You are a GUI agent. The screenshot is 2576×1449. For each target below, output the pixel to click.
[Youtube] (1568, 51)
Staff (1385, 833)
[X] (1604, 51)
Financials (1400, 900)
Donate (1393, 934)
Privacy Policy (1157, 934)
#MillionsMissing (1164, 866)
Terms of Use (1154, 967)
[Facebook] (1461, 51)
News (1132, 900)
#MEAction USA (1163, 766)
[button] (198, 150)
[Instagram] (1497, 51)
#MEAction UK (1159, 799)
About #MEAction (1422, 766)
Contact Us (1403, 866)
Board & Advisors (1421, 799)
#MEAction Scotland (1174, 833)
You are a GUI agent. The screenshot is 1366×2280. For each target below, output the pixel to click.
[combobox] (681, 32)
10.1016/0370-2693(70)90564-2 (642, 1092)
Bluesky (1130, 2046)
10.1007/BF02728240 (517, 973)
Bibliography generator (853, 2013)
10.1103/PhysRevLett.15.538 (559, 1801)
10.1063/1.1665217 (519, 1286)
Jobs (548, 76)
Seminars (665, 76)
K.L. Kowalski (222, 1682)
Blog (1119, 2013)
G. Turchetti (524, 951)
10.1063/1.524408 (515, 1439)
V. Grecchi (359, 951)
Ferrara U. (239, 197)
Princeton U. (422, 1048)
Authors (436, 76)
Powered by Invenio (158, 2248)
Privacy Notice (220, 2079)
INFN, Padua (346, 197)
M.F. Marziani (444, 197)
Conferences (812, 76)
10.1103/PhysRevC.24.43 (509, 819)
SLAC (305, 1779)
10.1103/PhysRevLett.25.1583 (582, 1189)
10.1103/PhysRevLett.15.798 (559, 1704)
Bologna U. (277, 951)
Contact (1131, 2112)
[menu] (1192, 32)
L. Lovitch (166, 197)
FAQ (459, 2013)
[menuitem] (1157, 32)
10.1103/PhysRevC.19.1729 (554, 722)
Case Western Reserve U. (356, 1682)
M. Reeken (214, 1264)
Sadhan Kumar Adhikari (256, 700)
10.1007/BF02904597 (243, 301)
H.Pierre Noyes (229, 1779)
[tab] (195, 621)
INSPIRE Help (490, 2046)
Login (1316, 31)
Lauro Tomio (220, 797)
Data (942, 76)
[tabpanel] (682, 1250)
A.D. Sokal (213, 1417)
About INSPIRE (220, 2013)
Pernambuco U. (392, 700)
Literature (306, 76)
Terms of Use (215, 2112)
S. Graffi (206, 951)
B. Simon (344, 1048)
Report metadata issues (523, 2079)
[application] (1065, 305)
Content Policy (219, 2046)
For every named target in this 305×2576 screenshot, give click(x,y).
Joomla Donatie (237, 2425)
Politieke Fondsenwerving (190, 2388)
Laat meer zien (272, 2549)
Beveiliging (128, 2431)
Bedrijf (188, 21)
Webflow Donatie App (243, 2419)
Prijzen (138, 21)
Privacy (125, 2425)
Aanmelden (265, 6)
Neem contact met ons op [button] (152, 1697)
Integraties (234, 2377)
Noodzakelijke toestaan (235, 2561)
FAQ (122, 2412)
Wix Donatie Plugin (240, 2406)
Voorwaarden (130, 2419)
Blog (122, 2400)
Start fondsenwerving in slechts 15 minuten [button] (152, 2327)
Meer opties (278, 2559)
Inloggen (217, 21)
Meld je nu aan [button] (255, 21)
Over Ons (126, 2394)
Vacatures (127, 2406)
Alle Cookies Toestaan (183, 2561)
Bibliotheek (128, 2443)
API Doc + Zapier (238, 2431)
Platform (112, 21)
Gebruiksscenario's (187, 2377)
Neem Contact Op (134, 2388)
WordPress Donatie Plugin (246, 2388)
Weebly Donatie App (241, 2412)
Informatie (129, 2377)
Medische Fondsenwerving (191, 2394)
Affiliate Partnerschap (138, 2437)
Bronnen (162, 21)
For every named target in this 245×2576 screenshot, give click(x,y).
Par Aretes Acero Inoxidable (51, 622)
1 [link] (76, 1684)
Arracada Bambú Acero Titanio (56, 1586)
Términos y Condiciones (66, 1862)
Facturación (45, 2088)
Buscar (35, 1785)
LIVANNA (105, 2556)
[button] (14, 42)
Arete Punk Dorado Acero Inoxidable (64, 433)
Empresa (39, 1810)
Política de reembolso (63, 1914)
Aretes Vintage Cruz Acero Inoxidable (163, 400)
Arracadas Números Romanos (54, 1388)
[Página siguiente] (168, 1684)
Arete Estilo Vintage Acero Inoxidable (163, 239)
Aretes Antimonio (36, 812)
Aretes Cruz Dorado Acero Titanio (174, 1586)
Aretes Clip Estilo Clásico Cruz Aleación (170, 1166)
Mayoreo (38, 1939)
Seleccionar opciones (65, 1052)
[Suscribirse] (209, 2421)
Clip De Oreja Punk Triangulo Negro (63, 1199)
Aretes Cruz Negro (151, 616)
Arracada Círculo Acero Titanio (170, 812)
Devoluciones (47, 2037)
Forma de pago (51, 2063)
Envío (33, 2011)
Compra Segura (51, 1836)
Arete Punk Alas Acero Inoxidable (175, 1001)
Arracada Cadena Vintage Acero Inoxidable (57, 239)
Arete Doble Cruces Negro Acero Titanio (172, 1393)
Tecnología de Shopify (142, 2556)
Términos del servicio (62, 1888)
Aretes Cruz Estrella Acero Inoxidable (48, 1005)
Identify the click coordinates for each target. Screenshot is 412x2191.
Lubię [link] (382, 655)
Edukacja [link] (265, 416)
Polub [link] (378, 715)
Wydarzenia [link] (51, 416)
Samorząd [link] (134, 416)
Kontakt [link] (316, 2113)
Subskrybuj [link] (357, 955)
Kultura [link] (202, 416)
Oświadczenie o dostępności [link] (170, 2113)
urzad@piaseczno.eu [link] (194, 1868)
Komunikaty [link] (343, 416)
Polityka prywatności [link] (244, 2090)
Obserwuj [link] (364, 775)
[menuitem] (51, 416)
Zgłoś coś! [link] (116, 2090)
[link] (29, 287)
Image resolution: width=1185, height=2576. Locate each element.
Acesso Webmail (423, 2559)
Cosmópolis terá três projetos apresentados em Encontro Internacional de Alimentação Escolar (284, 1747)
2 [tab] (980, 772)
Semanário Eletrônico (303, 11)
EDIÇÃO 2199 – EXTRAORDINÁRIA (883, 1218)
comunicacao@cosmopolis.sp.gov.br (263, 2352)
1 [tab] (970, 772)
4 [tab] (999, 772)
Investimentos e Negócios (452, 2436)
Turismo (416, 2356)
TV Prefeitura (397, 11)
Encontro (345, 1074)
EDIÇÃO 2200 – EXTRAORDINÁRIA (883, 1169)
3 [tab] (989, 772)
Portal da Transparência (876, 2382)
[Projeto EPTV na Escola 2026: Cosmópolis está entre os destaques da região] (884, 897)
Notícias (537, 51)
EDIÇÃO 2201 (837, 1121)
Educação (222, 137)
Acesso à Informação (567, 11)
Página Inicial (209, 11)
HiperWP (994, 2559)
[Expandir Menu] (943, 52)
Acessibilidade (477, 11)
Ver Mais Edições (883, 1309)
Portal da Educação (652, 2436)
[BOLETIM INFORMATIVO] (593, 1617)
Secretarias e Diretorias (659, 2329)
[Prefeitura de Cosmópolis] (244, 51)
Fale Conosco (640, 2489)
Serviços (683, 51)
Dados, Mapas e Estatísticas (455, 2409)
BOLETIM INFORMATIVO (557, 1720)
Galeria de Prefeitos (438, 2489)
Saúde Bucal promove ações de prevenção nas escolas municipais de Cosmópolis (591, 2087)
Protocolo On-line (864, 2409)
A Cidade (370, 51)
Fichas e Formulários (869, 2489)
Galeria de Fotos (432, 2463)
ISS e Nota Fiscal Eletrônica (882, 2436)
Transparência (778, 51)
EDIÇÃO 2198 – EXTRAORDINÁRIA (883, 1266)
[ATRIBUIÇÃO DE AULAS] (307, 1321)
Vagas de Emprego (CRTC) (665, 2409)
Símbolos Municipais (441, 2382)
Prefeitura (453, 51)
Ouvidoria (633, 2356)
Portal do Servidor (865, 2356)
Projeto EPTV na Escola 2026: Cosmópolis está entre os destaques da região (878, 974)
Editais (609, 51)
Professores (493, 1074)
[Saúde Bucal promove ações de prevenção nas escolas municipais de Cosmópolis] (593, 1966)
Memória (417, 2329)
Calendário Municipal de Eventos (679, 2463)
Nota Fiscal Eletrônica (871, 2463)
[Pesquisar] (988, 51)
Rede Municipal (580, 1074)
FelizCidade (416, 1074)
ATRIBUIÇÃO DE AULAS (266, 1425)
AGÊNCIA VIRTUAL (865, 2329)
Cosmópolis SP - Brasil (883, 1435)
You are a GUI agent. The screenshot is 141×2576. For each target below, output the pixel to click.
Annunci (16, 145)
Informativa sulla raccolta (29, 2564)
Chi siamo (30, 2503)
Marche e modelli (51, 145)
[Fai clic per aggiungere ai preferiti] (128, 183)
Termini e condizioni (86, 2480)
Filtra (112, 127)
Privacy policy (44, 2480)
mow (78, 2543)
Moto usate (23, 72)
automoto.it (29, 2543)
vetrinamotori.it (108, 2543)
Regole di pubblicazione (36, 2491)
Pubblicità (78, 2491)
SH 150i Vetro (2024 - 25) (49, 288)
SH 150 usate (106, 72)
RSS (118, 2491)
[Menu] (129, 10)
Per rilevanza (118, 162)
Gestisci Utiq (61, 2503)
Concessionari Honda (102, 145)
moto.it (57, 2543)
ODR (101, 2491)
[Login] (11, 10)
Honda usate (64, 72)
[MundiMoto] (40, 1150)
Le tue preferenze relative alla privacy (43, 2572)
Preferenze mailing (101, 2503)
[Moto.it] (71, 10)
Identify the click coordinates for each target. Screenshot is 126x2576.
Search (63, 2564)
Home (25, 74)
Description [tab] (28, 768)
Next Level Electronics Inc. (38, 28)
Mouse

- EXERCISE INSTRUCTIONS: Beginning with the line containing "Pernambuco U. (392, 700)" in the material above, copy every line exactly until you have copied the line containing "Start fondsenwerving in".

- TASK SOLUTION:
Pernambuco U. (392, 700)
Literature (306, 76)
Terms of Use (215, 2112)
S. Graffi (206, 951)
B. Simon (344, 1048)
Report metadata issues (523, 2079)
[application] (1065, 305)
Content Policy (219, 2046)
For every named target in this 305×2576 screenshot, give click(x,y).
Joomla Donatie (237, 2425)
Politieke Fondsenwerving (190, 2388)
Laat meer zien (272, 2549)
Beveiliging (128, 2431)
Bedrijf (188, 21)
Webflow Donatie App (243, 2419)
Prijzen (138, 21)
Privacy (125, 2425)
Aanmelden (265, 6)
Neem contact met ons op [button] (152, 1697)
Integraties (234, 2377)
Noodzakelijke toestaan (235, 2561)
FAQ (122, 2412)
Wix Donatie Plugin (240, 2406)
Voorwaarden (130, 2419)
Blog (122, 2400)
Start fondsenwerving in slechts 15 minuten [button] (152, 2327)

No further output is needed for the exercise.